Work item |
Output the records. Match them exactly.

-----

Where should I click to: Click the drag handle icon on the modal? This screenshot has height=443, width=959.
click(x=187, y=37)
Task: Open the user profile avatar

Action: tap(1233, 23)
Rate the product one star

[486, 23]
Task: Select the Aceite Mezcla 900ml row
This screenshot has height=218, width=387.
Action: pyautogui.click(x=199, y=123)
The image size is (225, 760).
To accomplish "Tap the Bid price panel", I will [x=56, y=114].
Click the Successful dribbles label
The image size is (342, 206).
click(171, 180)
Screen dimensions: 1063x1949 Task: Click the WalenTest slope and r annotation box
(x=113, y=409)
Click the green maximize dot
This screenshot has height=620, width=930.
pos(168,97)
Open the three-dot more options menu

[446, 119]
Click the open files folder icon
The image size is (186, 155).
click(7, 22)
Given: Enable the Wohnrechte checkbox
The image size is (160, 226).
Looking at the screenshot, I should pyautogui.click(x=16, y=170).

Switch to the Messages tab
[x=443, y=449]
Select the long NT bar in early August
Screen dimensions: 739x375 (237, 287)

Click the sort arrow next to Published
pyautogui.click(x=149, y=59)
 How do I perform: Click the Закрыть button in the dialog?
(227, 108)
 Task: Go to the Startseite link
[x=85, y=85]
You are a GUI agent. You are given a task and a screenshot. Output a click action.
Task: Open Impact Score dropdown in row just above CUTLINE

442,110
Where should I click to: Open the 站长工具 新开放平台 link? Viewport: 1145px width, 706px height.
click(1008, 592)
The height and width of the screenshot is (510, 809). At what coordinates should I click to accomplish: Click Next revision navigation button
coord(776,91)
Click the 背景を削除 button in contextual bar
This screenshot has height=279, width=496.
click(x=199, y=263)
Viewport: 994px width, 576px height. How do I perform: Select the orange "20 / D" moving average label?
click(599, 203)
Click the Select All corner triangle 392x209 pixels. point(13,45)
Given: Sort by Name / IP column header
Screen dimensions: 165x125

-----

Exercise output |
Where should I click to: Click the drag handle icon on the modal? This screenshot has height=443, width=959.
click(x=187, y=37)
Task: Open the user profile avatar

Action: tap(1233, 23)
Rate the product one star

[486, 23]
Task: Select the Aceite Mezcla 900ml row
This screenshot has height=218, width=387.
Action: pyautogui.click(x=199, y=123)
The image size is (225, 760).
To accomplish "Tap the Bid price panel", I will [x=56, y=114].
Click the Successful dribbles label
The image size is (342, 206).
click(171, 180)
Screen dimensions: 1063x1949 Task: Click the WalenTest slope and r annotation box
(x=113, y=409)
Click the green maximize dot
This screenshot has height=620, width=930.
pos(168,97)
Open the three-dot more options menu

[446, 119]
Click the open files folder icon
The image size is (186, 155).
click(7, 22)
Given: Enable the Wohnrechte checkbox
The image size is (160, 226).
Looking at the screenshot, I should pyautogui.click(x=16, y=170).

Switch to the Messages tab
[x=443, y=449]
Select the long NT bar in early August
Screen dimensions: 739x375 (237, 287)

Click the sort arrow next to Published
pyautogui.click(x=149, y=59)
 How do I perform: Click the Закрыть button in the dialog?
(227, 108)
 Task: Go to the Startseite link
[x=85, y=85]
You are a GUI agent. You are given a task and a screenshot. Output a click action.
Task: Open Impact Score dropdown in row just above CUTLINE

442,110
Where should I click to: Open the 站长工具 新开放平台 link? Viewport: 1145px width, 706px height.
click(1008, 592)
The height and width of the screenshot is (510, 809). At what coordinates should I click to accomplish: Click Next revision navigation button
coord(776,91)
Click the 背景を削除 button in contextual bar
This screenshot has height=279, width=496.
click(x=199, y=263)
Viewport: 994px width, 576px height. How do I perform: Select the orange "20 / D" moving average label?
click(599, 203)
Click the Select All corner triangle 392x209 pixels. point(13,45)
Given: Sort by Name / IP column header
Screen dimensions: 165x125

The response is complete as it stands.